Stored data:
────────────────────
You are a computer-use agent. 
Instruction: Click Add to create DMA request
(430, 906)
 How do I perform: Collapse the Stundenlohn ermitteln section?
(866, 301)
────────────────────
- **Task details**
Could you restate every record word for word?

- **Exercise result**
You are a computer-use agent. 
Instruction: Click Add to create DMA request
(430, 906)
 How do I perform: Collapse the Stundenlohn ermitteln section?
(866, 301)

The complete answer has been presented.